Because there seem to be a lot of myths about NPV, each edition of this NPV Update will include a section focusing on one of these many misconceptions. These explanations have been adapted from the National Popular Vote Website.

Myth #2: The small states would be disadvantaged by a national popular vote.
The small states (the 13 states with only three or four electoral votes) are the most disadvantaged and ignored group of states under the current state-by-state winner-take-all method of awarding electoral votes. The reason is that political power in presidential elections comes from being a closely divided battleground state, and all but one (New Hampshire) of the small states are noncompetitive states in presidential elections.

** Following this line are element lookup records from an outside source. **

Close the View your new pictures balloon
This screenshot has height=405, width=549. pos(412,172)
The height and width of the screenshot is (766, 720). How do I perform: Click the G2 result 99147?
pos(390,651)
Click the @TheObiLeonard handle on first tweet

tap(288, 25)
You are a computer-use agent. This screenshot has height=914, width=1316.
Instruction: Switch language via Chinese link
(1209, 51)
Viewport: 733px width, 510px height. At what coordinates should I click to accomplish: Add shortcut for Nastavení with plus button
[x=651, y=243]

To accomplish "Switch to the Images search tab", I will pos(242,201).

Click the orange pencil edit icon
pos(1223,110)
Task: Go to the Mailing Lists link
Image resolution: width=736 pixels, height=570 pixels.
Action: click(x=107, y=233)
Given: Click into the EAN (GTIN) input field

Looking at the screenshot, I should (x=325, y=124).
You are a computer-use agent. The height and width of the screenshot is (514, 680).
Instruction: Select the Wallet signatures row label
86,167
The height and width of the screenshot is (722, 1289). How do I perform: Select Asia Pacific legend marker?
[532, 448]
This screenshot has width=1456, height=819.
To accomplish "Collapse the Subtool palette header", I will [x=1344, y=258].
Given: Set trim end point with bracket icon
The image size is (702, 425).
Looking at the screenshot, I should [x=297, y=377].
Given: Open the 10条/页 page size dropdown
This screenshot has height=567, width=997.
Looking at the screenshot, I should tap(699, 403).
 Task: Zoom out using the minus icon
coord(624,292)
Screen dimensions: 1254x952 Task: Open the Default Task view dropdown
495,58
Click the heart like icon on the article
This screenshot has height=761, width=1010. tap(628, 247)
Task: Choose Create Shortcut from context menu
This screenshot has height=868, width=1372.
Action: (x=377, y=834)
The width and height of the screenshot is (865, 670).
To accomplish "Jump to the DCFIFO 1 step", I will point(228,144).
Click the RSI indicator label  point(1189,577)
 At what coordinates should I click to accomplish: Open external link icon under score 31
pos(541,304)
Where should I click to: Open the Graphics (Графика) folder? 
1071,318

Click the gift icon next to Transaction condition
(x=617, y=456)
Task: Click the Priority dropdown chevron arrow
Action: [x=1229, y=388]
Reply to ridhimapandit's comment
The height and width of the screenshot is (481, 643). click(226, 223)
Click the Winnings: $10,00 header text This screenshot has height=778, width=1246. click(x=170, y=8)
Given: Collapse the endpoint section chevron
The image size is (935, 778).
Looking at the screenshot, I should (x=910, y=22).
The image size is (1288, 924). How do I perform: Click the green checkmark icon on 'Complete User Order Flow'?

The small states are not ignored because of their low population, but because they are not closely divided battleground states. The 12 small non-battleground states have about the same population (12 million) as the closely divided battleground state of Ohio. The 12 small states have 40 electoral votes more than twice Ohio’s 18 electoral votes. However, Ohio received 73 of 253 post-convention campaign events in 2012, while the 12 small, non-battleground states received none.
The current state-by-state winner-take-all system shifts power from voters in the small and medium-sized states to voters in a handful of big states that happen to be closely divided battleground states in presidential elections.
The fact that the small states are disadvantaged by the current state-by-state winner-take-all system has long been recognized by prominent officials from those states. In 1966, Delaware led a group of 12 predominantly small states in suing New York (then a closely divided battleground state) in the U.S. Supreme Court in an effort to get state winner-take-all statutes declared unconstitutional.
Under the current state-by-state winner-take-all system, a vote for President in Wyoming is equal to a vote in California. Both are politically irrelevant.